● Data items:
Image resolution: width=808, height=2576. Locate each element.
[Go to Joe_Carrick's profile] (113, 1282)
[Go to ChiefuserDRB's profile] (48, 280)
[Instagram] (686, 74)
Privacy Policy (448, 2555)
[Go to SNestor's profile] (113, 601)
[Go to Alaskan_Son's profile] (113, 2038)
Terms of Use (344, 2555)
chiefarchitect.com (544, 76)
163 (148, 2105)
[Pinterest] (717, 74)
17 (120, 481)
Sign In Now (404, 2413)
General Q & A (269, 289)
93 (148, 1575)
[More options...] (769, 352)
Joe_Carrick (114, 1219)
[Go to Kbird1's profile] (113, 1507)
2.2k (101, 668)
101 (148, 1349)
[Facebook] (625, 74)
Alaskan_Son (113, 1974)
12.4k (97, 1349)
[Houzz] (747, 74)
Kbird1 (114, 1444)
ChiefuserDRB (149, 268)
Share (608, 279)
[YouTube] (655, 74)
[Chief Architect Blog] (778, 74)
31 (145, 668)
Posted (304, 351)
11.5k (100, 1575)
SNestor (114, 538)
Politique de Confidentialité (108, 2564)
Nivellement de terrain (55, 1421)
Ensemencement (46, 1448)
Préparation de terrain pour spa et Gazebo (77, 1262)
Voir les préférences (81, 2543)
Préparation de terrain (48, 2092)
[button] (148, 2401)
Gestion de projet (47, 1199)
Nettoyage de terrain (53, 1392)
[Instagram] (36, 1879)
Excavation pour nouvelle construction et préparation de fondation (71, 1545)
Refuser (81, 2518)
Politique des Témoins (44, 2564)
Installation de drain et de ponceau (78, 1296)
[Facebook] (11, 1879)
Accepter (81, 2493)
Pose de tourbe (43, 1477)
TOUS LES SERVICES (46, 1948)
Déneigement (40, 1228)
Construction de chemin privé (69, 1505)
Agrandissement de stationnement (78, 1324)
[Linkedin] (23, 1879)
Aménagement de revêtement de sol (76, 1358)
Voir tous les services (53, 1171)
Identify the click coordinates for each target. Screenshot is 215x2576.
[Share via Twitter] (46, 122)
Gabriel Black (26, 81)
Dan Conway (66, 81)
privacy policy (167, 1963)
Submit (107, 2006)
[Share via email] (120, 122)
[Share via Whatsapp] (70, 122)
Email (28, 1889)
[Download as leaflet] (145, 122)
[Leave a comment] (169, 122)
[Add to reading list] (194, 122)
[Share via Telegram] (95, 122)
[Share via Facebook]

● WHAT YOU NEED TO DO:
Would you write out all the records exactly as they read?

● RESULT FOR THIS EXERCISE:
Image resolution: width=808, height=2576. Locate each element.
[Go to Joe_Carrick's profile] (113, 1282)
[Go to ChiefuserDRB's profile] (48, 280)
[Instagram] (686, 74)
Privacy Policy (448, 2555)
[Go to SNestor's profile] (113, 601)
[Go to Alaskan_Son's profile] (113, 2038)
Terms of Use (344, 2555)
chiefarchitect.com (544, 76)
163 (148, 2105)
[Pinterest] (717, 74)
17 (120, 481)
Sign In Now (404, 2413)
General Q & A (269, 289)
93 (148, 1575)
[More options...] (769, 352)
Joe_Carrick (114, 1219)
[Go to Kbird1's profile] (113, 1507)
2.2k (101, 668)
101 (148, 1349)
[Facebook] (625, 74)
Alaskan_Son (113, 1974)
12.4k (97, 1349)
[Houzz] (747, 74)
Kbird1 (114, 1444)
ChiefuserDRB (149, 268)
Share (608, 279)
[YouTube] (655, 74)
[Chief Architect Blog] (778, 74)
31 (145, 668)
Posted (304, 351)
11.5k (100, 1575)
SNestor (114, 538)
Politique de Confidentialité (108, 2564)
Nivellement de terrain (55, 1421)
Ensemencement (46, 1448)
Préparation de terrain pour spa et Gazebo (77, 1262)
Voir les préférences (81, 2543)
Préparation de terrain (48, 2092)
[button] (148, 2401)
Gestion de projet (47, 1199)
Nettoyage de terrain (53, 1392)
[Instagram] (36, 1879)
Excavation pour nouvelle construction et préparation de fondation (71, 1545)
Refuser (81, 2518)
Politique des Témoins (44, 2564)
Installation de drain et de ponceau (78, 1296)
[Facebook] (11, 1879)
Accepter (81, 2493)
Pose de tourbe (43, 1477)
TOUS LES SERVICES (46, 1948)
Déneigement (40, 1228)
Construction de chemin privé (69, 1505)
Agrandissement de stationnement (78, 1324)
[Linkedin] (23, 1879)
Aménagement de revêtement de sol (76, 1358)
Voir tous les services (53, 1171)
Identify the click coordinates for each target. Screenshot is 215x2576.
[Share via Twitter] (46, 122)
Gabriel Black (26, 81)
Dan Conway (66, 81)
privacy policy (167, 1963)
Submit (107, 2006)
[Share via email] (120, 122)
[Share via Whatsapp] (70, 122)
Email (28, 1889)
[Download as leaflet] (145, 122)
[Leave a comment] (169, 122)
[Add to reading list] (194, 122)
[Share via Telegram] (95, 122)
[Share via Facebook]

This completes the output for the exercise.